Placing fantastical or magical elements into a contemporary modern setting, whether you call it "urban fantasy" or not, always seems to come with the conceit that you must explain why most people in the contemporary modern world aren't aware of it. Some settings (e.g. World of Darkness) have the supernatural creatures actively policing themselves and camoflouging their activities from the normals. Others (e.g. Buffy) have the normals themselves trying to hide the nefarious goings-on from the world.
I just finished reading Widdershins by Charles De Lint which postulates an alternative theory. In De Lint's works, most people who've had supernatural experiences - even very intricate, involved ones - simply forget about them. Their mind actively shores up the supernaturally-shaped hole with layers of rationalism and skepticism. Simply put: reality requires no conspiracy to sustain itself. Reality is self-healing.

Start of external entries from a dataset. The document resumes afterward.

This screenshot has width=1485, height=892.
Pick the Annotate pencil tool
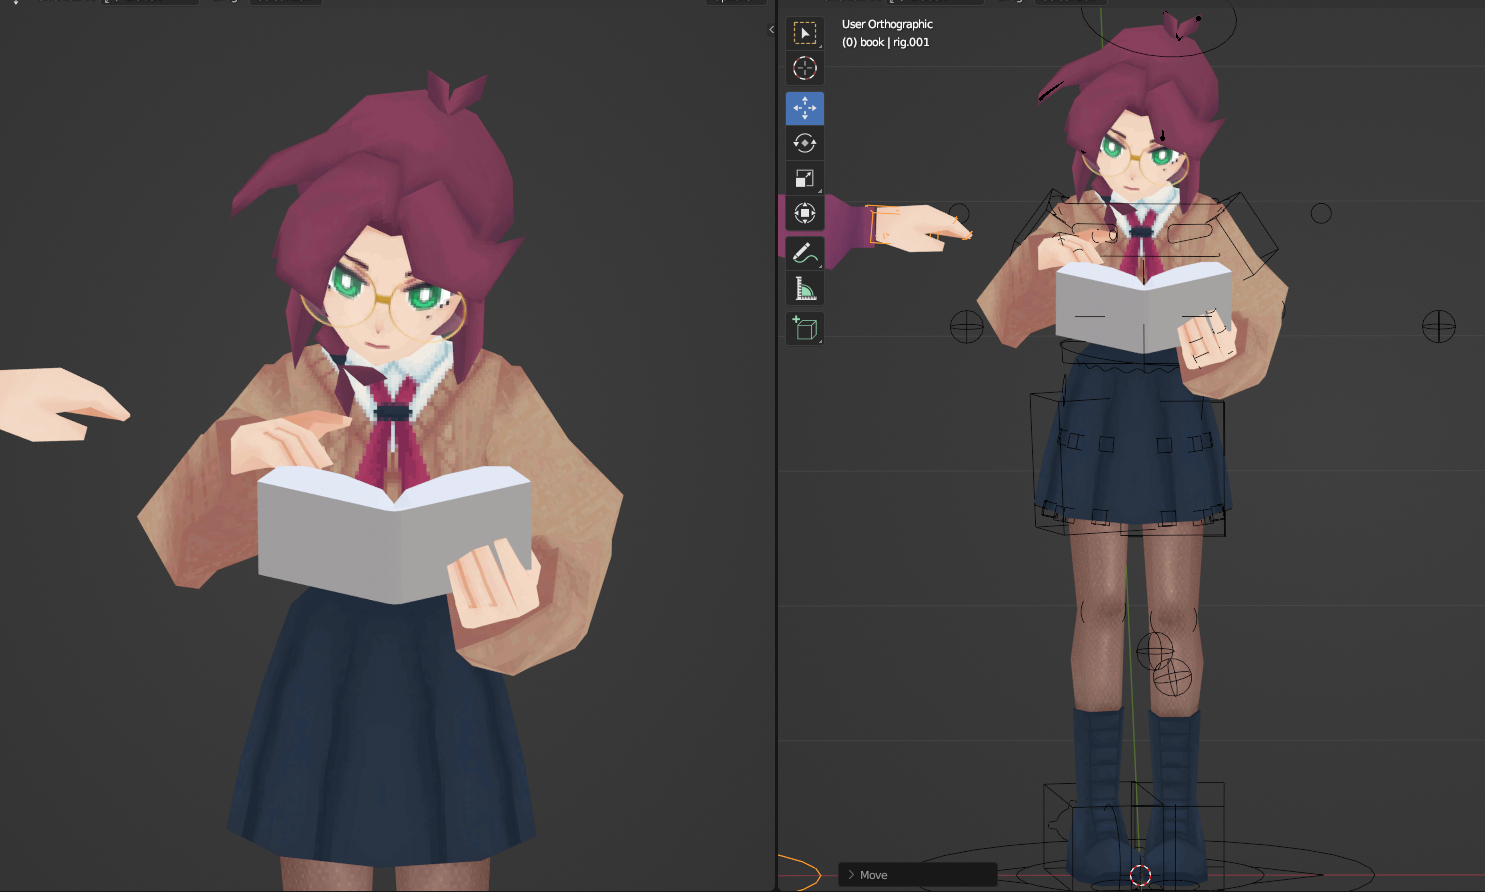(x=805, y=253)
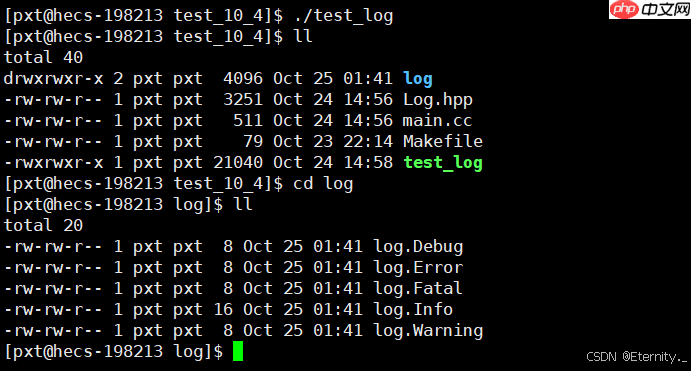The width and height of the screenshot is (691, 371).
Task: Click the Log.hpp filename
Action: click(x=438, y=100)
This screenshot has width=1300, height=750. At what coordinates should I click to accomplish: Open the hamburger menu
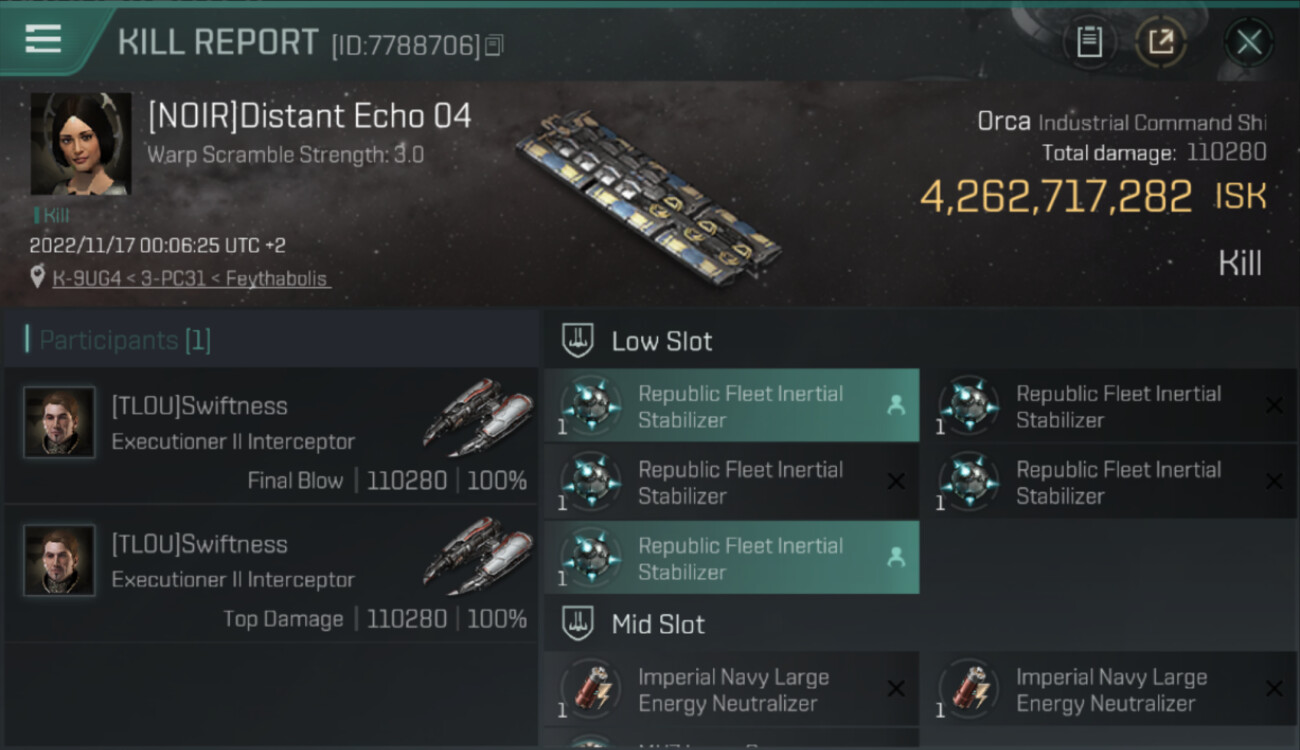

I think Mr. De Lint may have the right of it but it's worse than he thinks. Not only is reality self-healing, it can barely be wounded in the first place. Whenever something utterly bizarre or unexplainable happens on a grand scale - whether it's glowing spirals in the sky over Norway or the unexplained mass die-off of birds and fish in the southeastern United States - People seem to muster an ability to look the other way that is so overpowering as to be supernatural in and of itself. You can even be looking right AT the thing and still look away. As in, you'll read an article or see a video, go hey that was weird, and move on. A news clip might have a couple of nervously laughing anchorpersons accompanied by a few bars of the X-Files theme song, and then it's on to weather and sports.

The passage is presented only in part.